M. Fauchon, directement visé par les altermondialistes, préside une société privée de distribution d'eau, le Groupe des eaux de Marseille, filiale à parts égales de Suez-Lyonnaise des eaux et Veolia Eau.
"Personne ne me regarde comme un représentant des entreprises, répond-il. Je suis aussi président d'une ONG d'aide au développement en Afrique, et j'ai longtemps travaillé dans le public, à la Ville de Marseille."
Le forum est un objet hybride. Lieu d'échanges pour les participants de tous horizons et espace réservé à de multiples débats, c'est aussi une foire commerciale : de nombreuses entreprises louent un stand dans un grand hall d'exposition. Enfin, on y fait de la politique. Une négociation multilatérale, qui aboutit à la déclaration ministérielle finale, est menée sous l'égide de l'Unesco (l'Organisation des Nations unies pour l'éducation, la science et la culture), membre du CME, et du pays hôte.
A l'origine simple rendez-vous de la communauté des spécialistes de l'eau, l'audience du forum s'est élargie au fil des ans. "Ce que les opposants nous reprochent, c'est notre succès, le forum a comblé un vide, affirme M. Fauchon. Quand nous l'avons créé, il y a dix ans, je ne pensais pas que la question de l'eau deviendrait aussi rapidement si aiguë."

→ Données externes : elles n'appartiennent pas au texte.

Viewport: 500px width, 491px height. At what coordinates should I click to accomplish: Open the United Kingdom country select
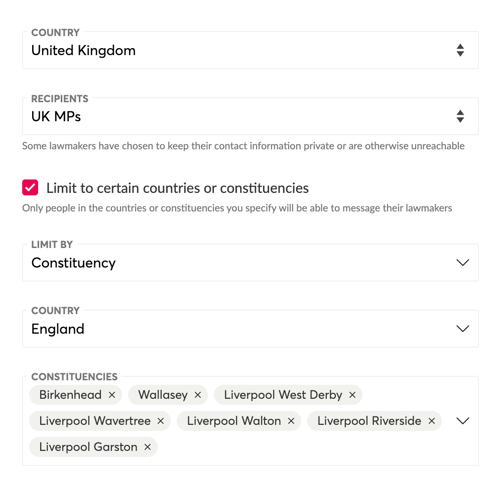[250, 50]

Pour Maude Barlow, certaines ONG et plusieurs pays latino-américains comme l'Uruguay et la Bolivie, la question de l'eau est précisément devenue trop cruciale pour laisser le Conseil mondial de l'eau mener les débats politiques sur ce thème. Selon eux, c'est dans le cadre des Nations unies que les discussions entre Etats devraient avoir lieu.